As we slide past yet another summer, to be expected the temperatures drop but the fishing continues to make efforts worthwhile.

In this part of the world boaters and land-based anglers continue to do well with boaters bagging good numbers of big gummies, which is good news. Many experienced fishers err on the side of caution and will often return big fat gummies to the water as they may well be females in pup.

I was talking to one such person, who did not wish his name to be published, who was with two other mates and went out wide looking for gummies or whatever might come along. As it turned out there was not much of a wait and in a matter of minutes they had an enquiry. After a long time he had a very big gummy in the boat which the crew suspected might be a female and it was returned to the water to swim and fight another day. This continued for another hour or more and they actually bagged five more that were all returned to the water until they caught another smaller fish, which was well over size but a male.

They then decided to move to another spot where they had plenty of success. This was a GPS mark, which is just beyond the breakers off Venus Bay and they managed a very nice bag of flathead and pinkies that were well above size and they were happy with their results.

I have received quite a few similar reports of this nature and there was a very good size mako shark caught out wider still. However, experienced boaters who have the right gear and a big enough boat should only tackle these fish. The reason is that they very dangerous and great care must be taken and must not be brought aboard while they are still alive as they can cause great damage.

Wonthaggi angler Dino Tiziani and good mate Craig Amy can often be found out on the water in this area. They have been doing well outside the entrance where the whiting are often to the 45cm mark. Craig says that Bass yabbies, squid and small strips of pilchards are among the best baits for these prized fish and as well they have been catching very good size silvers and flathead. One of the reasons that they do so well is that they know the area well and have been fishing for many years.
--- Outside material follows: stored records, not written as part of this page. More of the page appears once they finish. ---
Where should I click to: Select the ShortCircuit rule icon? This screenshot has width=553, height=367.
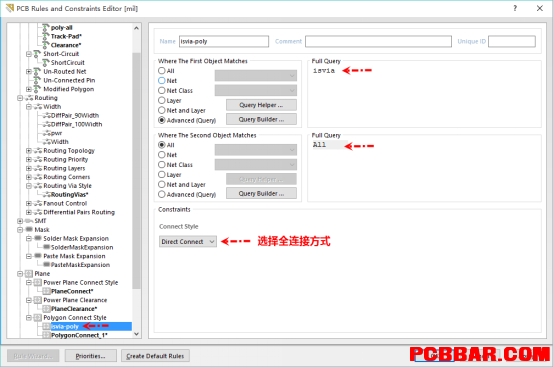pyautogui.click(x=46, y=62)
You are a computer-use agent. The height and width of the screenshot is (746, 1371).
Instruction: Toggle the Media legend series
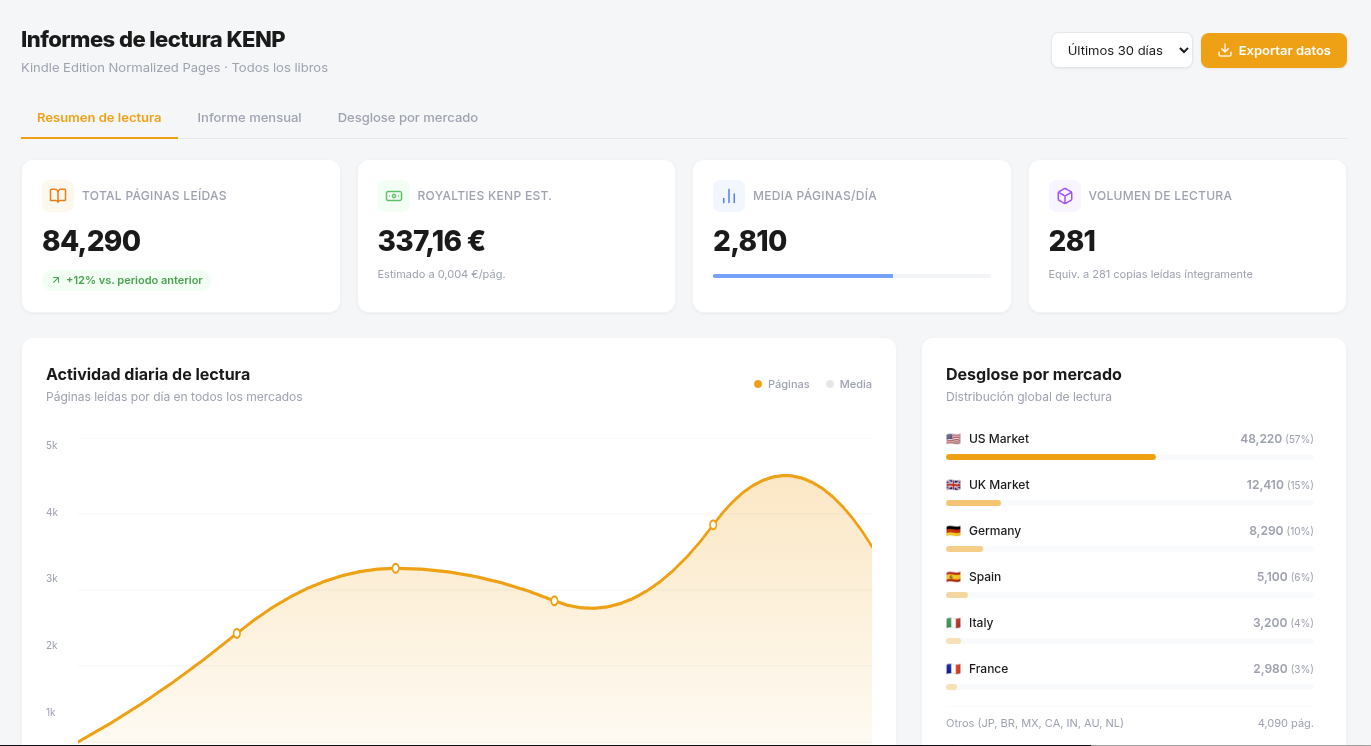(849, 384)
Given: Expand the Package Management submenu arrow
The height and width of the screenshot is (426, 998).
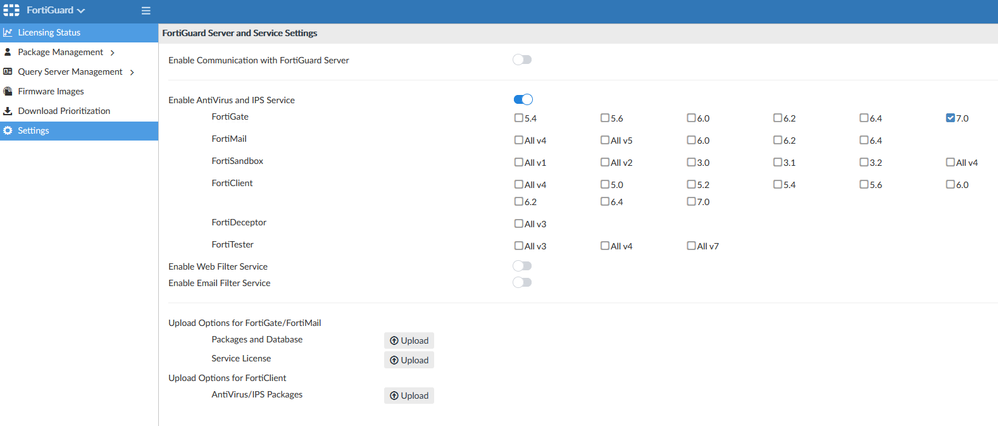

The entrance at Inverloch is notorious and over the years it has claimed too many lives. Like many other entrances it is shallow and inexperienced boaters should not cross it. The best way to learn is to have someone on board who knows what to do, as there is no second chance in the water.

The Tarwin River at this time of year usually begins to give up quite reasonable numbers of perch and this year is no exception. Just before this report I visited the area and came across Tony Hanlon from Morwell who says that he can often be found on the river near the highway bridge. He had a couple of quite nice perch that would have been around the 33cm mark that were caught on Bass yabbies that he pumped at Inverloch. While I was there talking to him he had an enquiry and was excited with the weight of what was on the other end. This quickly turned to despair as the fish turned out to be a huge toadfish that had blown itself up, as they always do. In disgust it was returned to the water and I left Tony wishing him better luck next time.

The fishing platforms that have been constructed along the bank of the Tarwin River have been getting quite a workout, especially when the conditions are favourable.

I visited quite a few of them and even though the conditions were great, the best most anglers could manage was mullet and wrasse but they were enjoying themselves.

Down at the stonewall, which is virtually on the entrance, locals and land-based anglers have been trying their luck where there have been a few more perch being bagged along with silvers and mullet. Wrasse, or parrotfish as they are better known, are not much value on the table as far as most fishers are concerned, but they are also being caught.

There are also some fairly big eels being caught.

I came across a couple of visiting anglers from Frankston who were enjoying a relaxing time during the holiday break. Rod Kessells and Frank Van Der Hayden say that they come down whenever they can as the area is so peaceful and, even though they had not had anything in the bag, they were just happy being there. They reasoned that they won’t catch anything at home, and who can argue with that?